** Opening Data in this exercise block **

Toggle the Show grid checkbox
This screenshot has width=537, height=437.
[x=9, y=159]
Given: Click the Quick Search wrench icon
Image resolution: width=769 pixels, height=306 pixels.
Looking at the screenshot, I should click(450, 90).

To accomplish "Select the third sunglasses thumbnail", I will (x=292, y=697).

** Closing Data in this exercise block **
** Opening Data in this exercise block **

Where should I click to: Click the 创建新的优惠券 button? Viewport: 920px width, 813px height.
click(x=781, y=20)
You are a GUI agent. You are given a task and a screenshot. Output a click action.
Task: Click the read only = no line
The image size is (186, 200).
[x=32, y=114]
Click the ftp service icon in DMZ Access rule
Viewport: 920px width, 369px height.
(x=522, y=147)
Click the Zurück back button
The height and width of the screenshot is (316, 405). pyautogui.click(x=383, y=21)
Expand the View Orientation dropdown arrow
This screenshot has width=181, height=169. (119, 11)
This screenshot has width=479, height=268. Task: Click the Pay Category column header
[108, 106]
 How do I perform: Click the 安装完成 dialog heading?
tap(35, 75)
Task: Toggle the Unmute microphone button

** Closing Data in this exercise block **
** Opening Data in this exercise block **

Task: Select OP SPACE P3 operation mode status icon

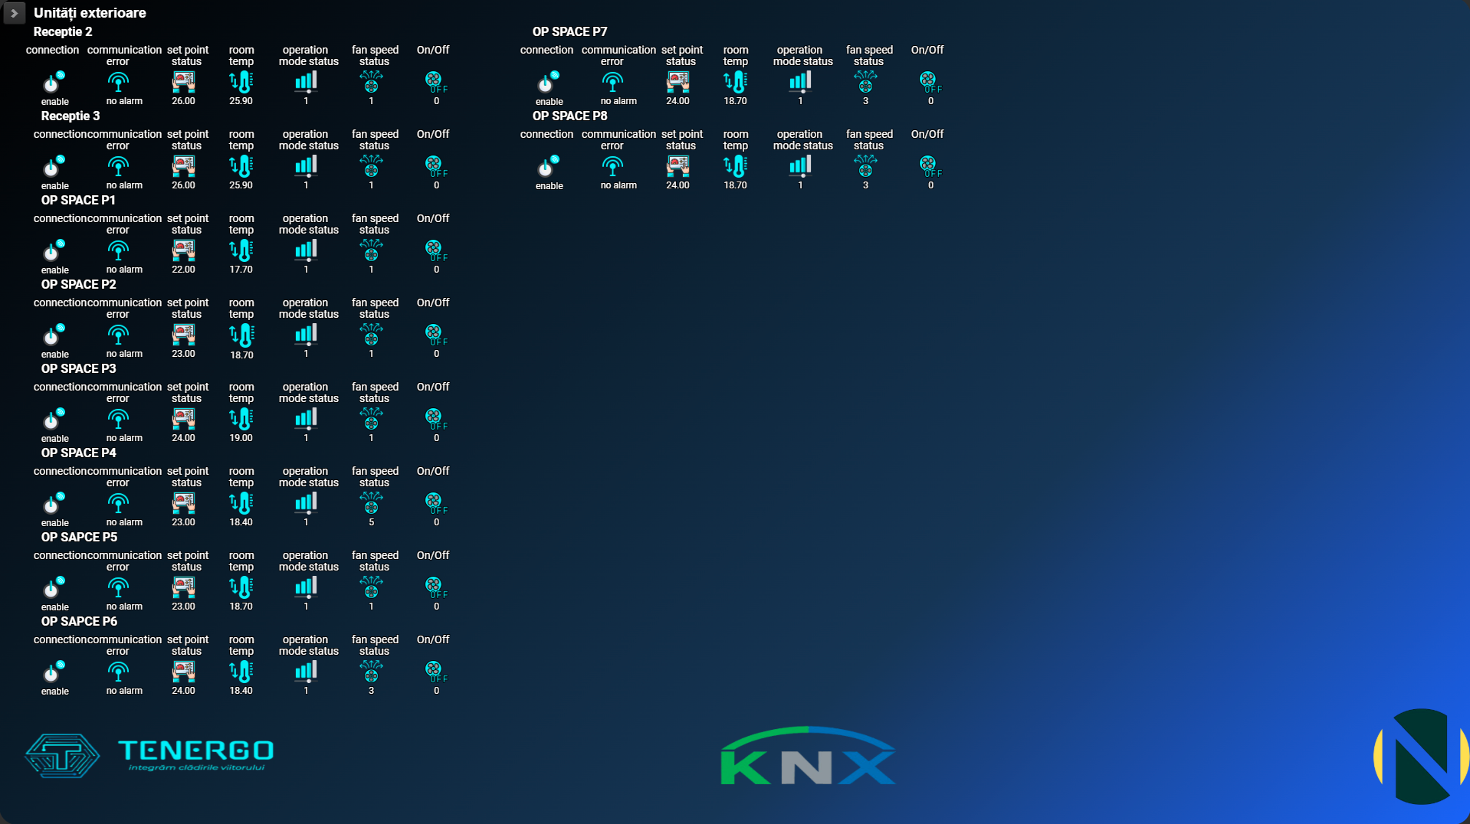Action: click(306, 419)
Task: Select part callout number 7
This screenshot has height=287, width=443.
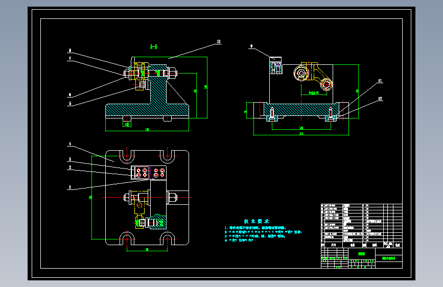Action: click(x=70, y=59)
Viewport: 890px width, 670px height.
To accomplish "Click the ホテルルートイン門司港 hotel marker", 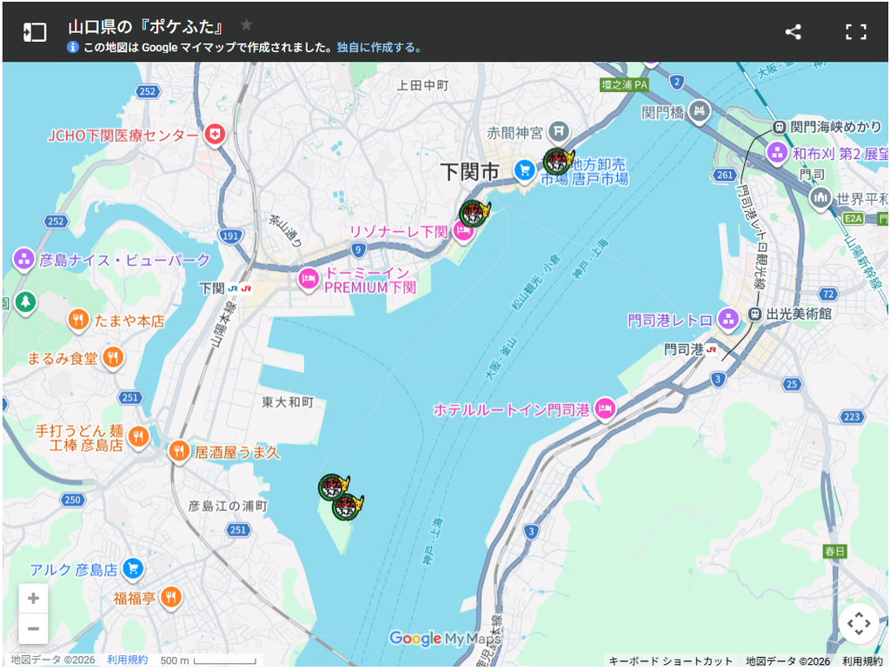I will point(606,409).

** Closing Data in this exercise block **

> **Goal of the exercise**: Every line in the entries above that has the word "Toggle" should be identified and copied.

> **Answer box**:
Toggle the Show grid checkbox
Task: Toggle the Unmute microphone button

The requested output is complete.